Possibly the simplest way to do this is imagine yourself in a losing situation where you are dead in about 2 turns (for Limited, ex: you have a 2/2 and 10 life, your opponent has a couple 3/3s and 20 life, you are both top decking). Imagine you draw this card that you think might be a bomb and you can play it in the next turn cycle (your current turn + your opponent's turn). Does it change your losing board into a winning one? Are you at least even with your opponent? If the answer is yes, it's a bomb. If it's no, then it probably isn't a bomb. It can still be a solid card, but it doesn't have the power to make a big enough impact to be called a bomb.
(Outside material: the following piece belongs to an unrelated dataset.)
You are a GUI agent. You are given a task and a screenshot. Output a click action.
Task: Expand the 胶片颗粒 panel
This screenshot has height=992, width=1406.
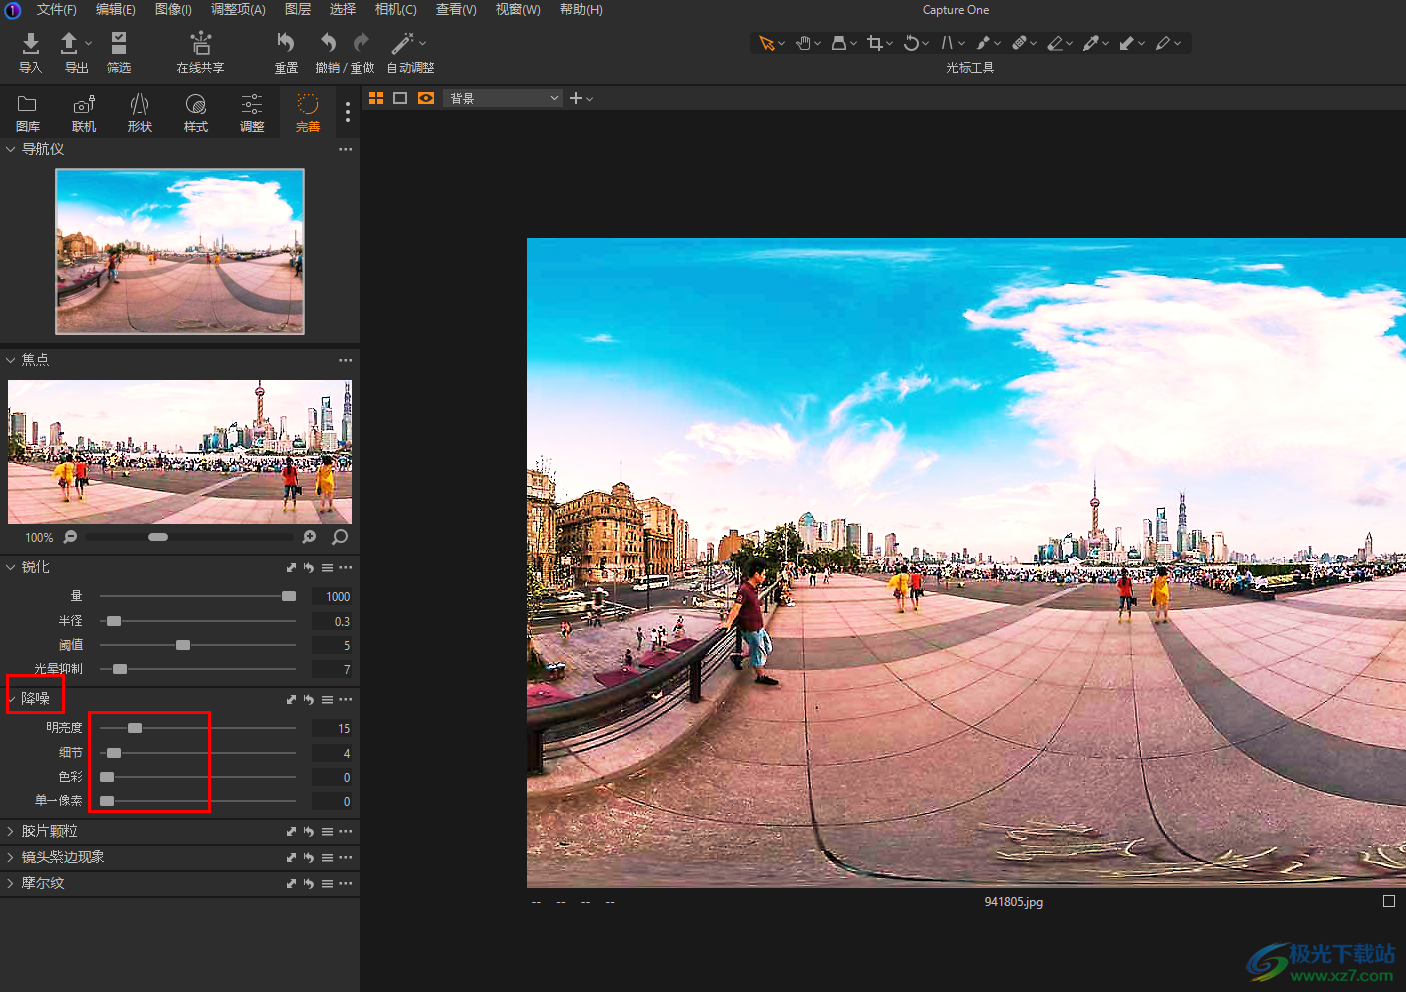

  • Wouldn't this make any big creature into a bomb?
    – Allure
    Dec 15, 2021 at 2:20
  • Not necessarily. If your opponent can just swing past your beefy creature (ie you can't block enough of their creatures to keep from dying) and out race you then it isn't a terribly good bomb. OTOH in Limited a big creature can do a lot and might be a bomb. Look at most of the creatures considered bombs by other answers. Most of them aren't small. Kinda depends on the set you are playing. A 7/7 that in set filled with Doom Blade type cards isn't likely to stabilize you (and thus doesn't save you from a losing board). But a 7/7 in a set with almost no removal? That's a bomb.
    – Becuzz
    Dec 15, 2021 at 12:45
  • Also, a losing board state doesn't have to mean being down on creatures and such, though that's probably the most common thing in Limited. What that board state looks like depends on the set and thus what a bomb is depends on the set. In a set with strong red burn, a losing board might be sitting at 5 life with a 3-4 creatures staring down an Izzet player who is ready to chump block and dome you. This answer is usually my basic rule of thumb for determining how good a potential bomb could be. You have to take into account the set and how much the potential bomb will stabilize you.
    – Becuzz
    Dec 15, 2021 at 13:00
  • A big body might stabilize you a little bit. A big-ish body with evasion and an ETB will stabilize you a lot more. This provides a framework for evaluating possible bomb-ness and comparing the strength of those bombs.
    – Becuzz
    Dec 15, 2021 at 13:01
  • Well in the situation you describe, opponent only has a couple of 3/3s, and they're topdecking. So dying to Doom Blade is not an issue, and any big creature turns the board back to even (or advantaged if it's big enough for you to race). In fact a 3/4 will suffice to turn the board to even; you don't need anything especially big. I don't disagree with what you wrote about burn and ETB abilities, it's just that the description is too simplistic.